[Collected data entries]
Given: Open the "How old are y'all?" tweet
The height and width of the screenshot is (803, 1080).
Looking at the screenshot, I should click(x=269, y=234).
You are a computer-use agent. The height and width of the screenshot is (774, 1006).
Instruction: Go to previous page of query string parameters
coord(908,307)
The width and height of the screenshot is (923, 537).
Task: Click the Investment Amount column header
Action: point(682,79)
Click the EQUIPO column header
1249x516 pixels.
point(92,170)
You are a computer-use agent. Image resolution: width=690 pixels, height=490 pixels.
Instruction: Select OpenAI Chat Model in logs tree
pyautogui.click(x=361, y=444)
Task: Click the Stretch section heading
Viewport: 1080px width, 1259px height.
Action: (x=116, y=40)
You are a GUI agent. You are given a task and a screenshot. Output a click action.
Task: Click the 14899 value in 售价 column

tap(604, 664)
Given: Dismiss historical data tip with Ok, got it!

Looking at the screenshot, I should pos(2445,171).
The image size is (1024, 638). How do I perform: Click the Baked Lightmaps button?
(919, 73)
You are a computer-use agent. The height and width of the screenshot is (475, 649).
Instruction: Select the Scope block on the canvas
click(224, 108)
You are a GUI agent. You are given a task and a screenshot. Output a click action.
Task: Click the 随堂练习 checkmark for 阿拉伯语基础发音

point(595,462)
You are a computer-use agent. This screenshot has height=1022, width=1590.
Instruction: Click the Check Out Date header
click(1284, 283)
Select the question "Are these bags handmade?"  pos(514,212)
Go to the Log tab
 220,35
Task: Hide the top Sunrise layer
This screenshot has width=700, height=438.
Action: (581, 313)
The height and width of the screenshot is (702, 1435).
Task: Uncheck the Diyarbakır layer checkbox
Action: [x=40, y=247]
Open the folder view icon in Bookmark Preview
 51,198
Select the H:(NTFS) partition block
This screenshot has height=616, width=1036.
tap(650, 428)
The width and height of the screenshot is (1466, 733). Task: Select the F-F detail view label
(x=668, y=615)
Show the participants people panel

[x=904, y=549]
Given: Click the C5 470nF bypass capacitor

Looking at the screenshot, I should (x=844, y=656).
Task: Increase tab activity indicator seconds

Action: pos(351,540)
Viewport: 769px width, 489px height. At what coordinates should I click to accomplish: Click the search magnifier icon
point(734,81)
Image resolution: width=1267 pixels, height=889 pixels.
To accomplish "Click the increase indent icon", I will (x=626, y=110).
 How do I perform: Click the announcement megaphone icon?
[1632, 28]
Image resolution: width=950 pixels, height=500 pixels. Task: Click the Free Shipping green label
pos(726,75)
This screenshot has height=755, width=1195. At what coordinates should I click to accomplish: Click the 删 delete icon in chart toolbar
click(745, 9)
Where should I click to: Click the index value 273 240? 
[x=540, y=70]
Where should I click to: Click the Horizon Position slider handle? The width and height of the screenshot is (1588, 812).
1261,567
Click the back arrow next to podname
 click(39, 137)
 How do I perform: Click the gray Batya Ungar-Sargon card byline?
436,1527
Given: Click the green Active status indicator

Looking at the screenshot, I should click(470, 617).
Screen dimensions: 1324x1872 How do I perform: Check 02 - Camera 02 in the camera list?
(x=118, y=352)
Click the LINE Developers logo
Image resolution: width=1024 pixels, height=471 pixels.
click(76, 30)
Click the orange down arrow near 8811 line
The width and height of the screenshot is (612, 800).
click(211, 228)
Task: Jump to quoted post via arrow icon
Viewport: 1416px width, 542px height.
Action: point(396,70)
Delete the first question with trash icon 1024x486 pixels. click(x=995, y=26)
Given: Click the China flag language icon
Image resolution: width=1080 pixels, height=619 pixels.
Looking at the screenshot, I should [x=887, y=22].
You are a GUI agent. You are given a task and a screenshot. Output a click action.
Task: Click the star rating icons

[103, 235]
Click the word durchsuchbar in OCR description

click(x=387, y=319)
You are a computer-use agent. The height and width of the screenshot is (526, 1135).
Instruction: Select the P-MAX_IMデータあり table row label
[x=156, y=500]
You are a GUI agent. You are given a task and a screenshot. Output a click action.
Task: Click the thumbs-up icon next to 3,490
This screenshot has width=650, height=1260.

#### YOUR ASSIGNMENT:
Repeat each record exactly, leaving nothing out.

#### ANSWER SPACE:
Given: Open the "How old are y'all?" tweet
The height and width of the screenshot is (803, 1080).
Looking at the screenshot, I should click(x=269, y=234).
You are a computer-use agent. The height and width of the screenshot is (774, 1006).
Instruction: Go to previous page of query string parameters
coord(908,307)
The width and height of the screenshot is (923, 537).
Task: Click the Investment Amount column header
Action: point(682,79)
Click the EQUIPO column header
1249x516 pixels.
point(92,170)
You are a computer-use agent. Image resolution: width=690 pixels, height=490 pixels.
Instruction: Select OpenAI Chat Model in logs tree
pyautogui.click(x=361, y=444)
Task: Click the Stretch section heading
Viewport: 1080px width, 1259px height.
Action: (x=116, y=40)
You are a GUI agent. You are given a task and a screenshot. Output a click action.
Task: Click the 14899 value in 售价 column

tap(604, 664)
Given: Dismiss historical data tip with Ok, got it!

Looking at the screenshot, I should pos(2445,171).
The image size is (1024, 638). How do I perform: Click the Baked Lightmaps button?
(919, 73)
You are a computer-use agent. The height and width of the screenshot is (475, 649).
Instruction: Select the Scope block on the canvas
click(224, 108)
You are a GUI agent. You are given a task and a screenshot. Output a click action.
Task: Click the 随堂练习 checkmark for 阿拉伯语基础发音

point(595,462)
You are a computer-use agent. This screenshot has height=1022, width=1590.
Instruction: Click the Check Out Date header
click(1284, 283)
Select the question "Are these bags handmade?"  pos(514,212)
Go to the Log tab
 220,35
Task: Hide the top Sunrise layer
This screenshot has width=700, height=438.
Action: (581, 313)
The height and width of the screenshot is (702, 1435).
Task: Uncheck the Diyarbakır layer checkbox
Action: [x=40, y=247]
Open the folder view icon in Bookmark Preview
 51,198
Select the H:(NTFS) partition block
This screenshot has height=616, width=1036.
tap(650, 428)
The width and height of the screenshot is (1466, 733). Task: Select the F-F detail view label
(x=668, y=615)
Show the participants people panel

[x=904, y=549]
Given: Click the C5 470nF bypass capacitor

Looking at the screenshot, I should (x=844, y=656).
Task: Increase tab activity indicator seconds

Action: pos(351,540)
Viewport: 769px width, 489px height. At what coordinates should I click to accomplish: Click the search magnifier icon
point(734,81)
Image resolution: width=1267 pixels, height=889 pixels.
To accomplish "Click the increase indent icon", I will (x=626, y=110).
 How do I perform: Click the announcement megaphone icon?
[1632, 28]
Image resolution: width=950 pixels, height=500 pixels. Task: Click the Free Shipping green label
pos(726,75)
This screenshot has height=755, width=1195. At what coordinates should I click to accomplish: Click the 删 delete icon in chart toolbar
click(745, 9)
Where should I click to: Click the index value 273 240? 
[x=540, y=70]
Where should I click to: Click the Horizon Position slider handle? The width and height of the screenshot is (1588, 812).
1261,567
Click the back arrow next to podname
 click(39, 137)
 How do I perform: Click the gray Batya Ungar-Sargon card byline?
436,1527
Given: Click the green Active status indicator

Looking at the screenshot, I should click(470, 617).
Screen dimensions: 1324x1872 How do I perform: Check 02 - Camera 02 in the camera list?
(x=118, y=352)
Click the LINE Developers logo
Image resolution: width=1024 pixels, height=471 pixels.
click(76, 30)
Click the orange down arrow near 8811 line
The width and height of the screenshot is (612, 800).
click(211, 228)
Task: Jump to quoted post via arrow icon
Viewport: 1416px width, 542px height.
Action: point(396,70)
Delete the first question with trash icon 1024x486 pixels. click(x=995, y=26)
Given: Click the China flag language icon
Image resolution: width=1080 pixels, height=619 pixels.
Looking at the screenshot, I should [x=887, y=22].
You are a GUI agent. You are given a task and a screenshot. Output a click action.
Task: Click the star rating icons

[103, 235]
Click the word durchsuchbar in OCR description

click(x=387, y=319)
You are a computer-use agent. The height and width of the screenshot is (526, 1135).
Instruction: Select the P-MAX_IMデータあり table row label
[x=156, y=500]
You are a GUI agent. You are given a task and a screenshot. Output a click action.
Task: Click the thumbs-up icon next to 3,490
This screenshot has width=650, height=1260.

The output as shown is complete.